Study material below:
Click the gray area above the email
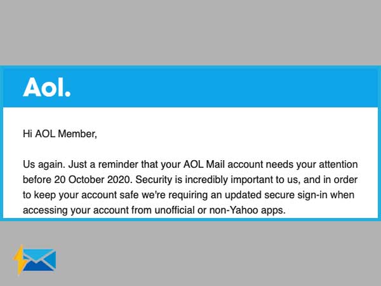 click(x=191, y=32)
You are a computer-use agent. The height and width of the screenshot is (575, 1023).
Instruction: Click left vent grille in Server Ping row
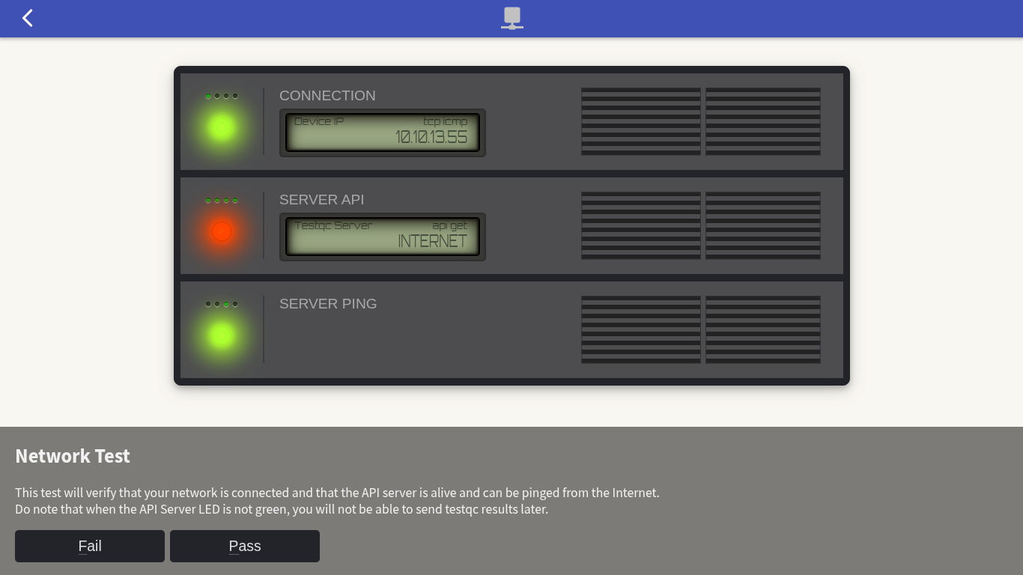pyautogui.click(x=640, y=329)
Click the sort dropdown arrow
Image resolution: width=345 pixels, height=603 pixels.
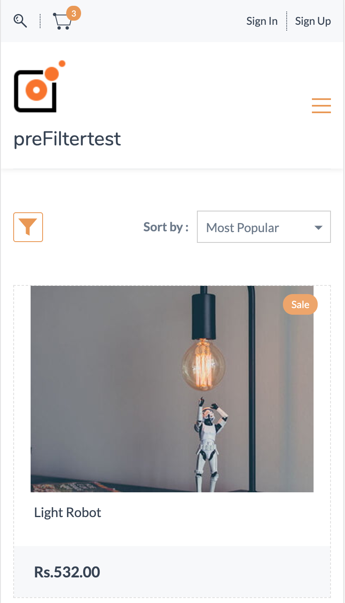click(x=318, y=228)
End of Study material.
Study material below:
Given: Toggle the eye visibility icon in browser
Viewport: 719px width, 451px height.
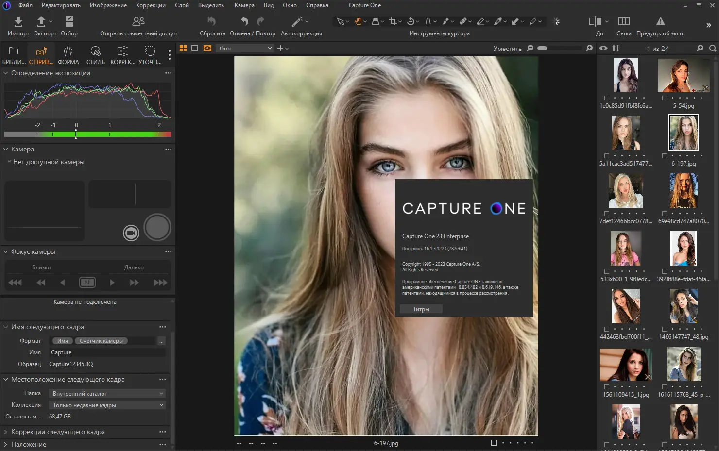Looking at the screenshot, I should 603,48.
End of Study material.
In the data above, start at the line holding "Click the gray area above the email" and stop after the line holding "Click the sort dropdown arrow"; write out those lines exactly, without pictures.

Click the gray area above the email
 click(x=191, y=32)
You are a computer-use agent. The height and width of the screenshot is (575, 1023).
Instruction: Click left vent grille in Server Ping row
pyautogui.click(x=640, y=329)
Click the sort dropdown arrow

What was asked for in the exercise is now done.